When you are ready to start washing, line the bottom of your sink or wash basin, as well as any dividing bars in between sections of the sink, with a rubber mat or soft dish towel. This will help to prevent dings and scratches from bumping around in the sink. Additionally, do not stack the dishes up inside the sink as you might a sturdier, everyday set. Wash one china dish at a time so they are not hitting against each other.

Wash your china using only mild dish detergents; never use abrasive or harsh cleansers. Use a soft dish cloth or sponge, not an abrasive pad. China should be washed in warm water. Washing china in hot water creates too great a temperature difference and can cause your dishes to crack or break. Slide china into the water on its side to more evenly distribute the heat through the dish, and avoid shocking and snapping the piece. Washing china with a gold or precious metal trim in hot water is especially taboo; you will wash and flake away the edging. Also, avoid rubbing dish detergents directly onto the metals.

To prevent coffee and tea from staining fine china cups, wash the cups soon after use in a solution that is one part hydrogen peroxide, three parts water, with just a drop of clear household ammonia. Rinse the dishes with warm, clear water.

If your china cups are already plagued by unsightly stains, you have a few cleaning options. Sprinkle a soft cloth with baking soda or salt and gently rub the stains away. A damp sponge sprinkled with cream of tartar should do the trick as well.

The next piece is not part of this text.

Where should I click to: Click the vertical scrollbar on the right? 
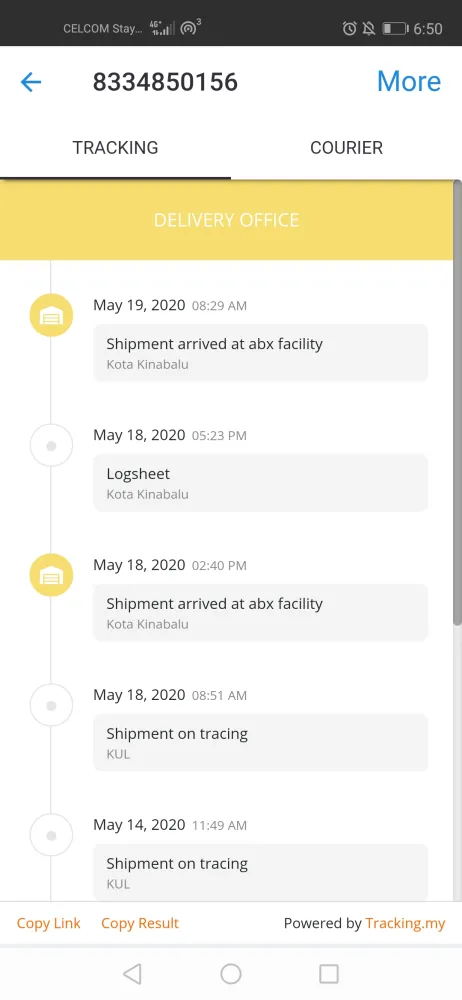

Gray marks on china left by cutting and scraping silverware can be rubbed away with a soft cloth dabbed with a little toothpaste. Rub gently with the cloth to remove the gray marks.

For stains on china dishes left from lime deposits or hard water, fill bowls or soak china dishes overnight in warm water with citrus rinds in it. Try soaking with rinds from oranges, lemon, or grapefruit.

To avoid spots, it is best to hand dry your china after washing instead of letting it air dry.

With washing complete, you need to take care how you store your delicate dishes. You should avoid stacking too many dishes atop each other. For those you do stack, place a round of felt, paper doily, rubber jar opener, or rubber jar rings between each stacked plate to prevent scratches. China cups should not be stacked, and they should not be hung from their handles on pegs or hooks. The best way to store and display china cups is lined up on a shelf, one by one.

Extremes in temperature of any kind are harmful to china dishes and cause cracks and breakage. Keep china in a room where temperatures are moderate, and do not box china away in a cold basement or hot attic.

Here are a few last tips to help you care for your china properly and enjoy it for years to come.

When removing dishes from a stack of china, lift them. Do not scratch your china by scraping pieces across each other.

Before serving hot foods on your china, it is best to warm them a little to avoid the shock in temperature and keep your china from cracking. Try placing the plates near a warm oven, or set them inside an oven that is just barely warm (do not overheat).

Fine, spidery surface cracks on your china may be able to be repaired with this simple trick. Place the cracked pieces gently in a pan of warm milk for half an hour. The cracks should disappear if they are not too deep.

With a little effort and preventative care, and these tips and tricks, you can safely care for and make minor repairs to your treasured china dishes. By preventing scratches and cracks and cleaning away stains and blemishes, you will be able to enjoy the beauty of your dishes for both serving and display for many years to come, maintaining a keepsake heirloom for generations to come.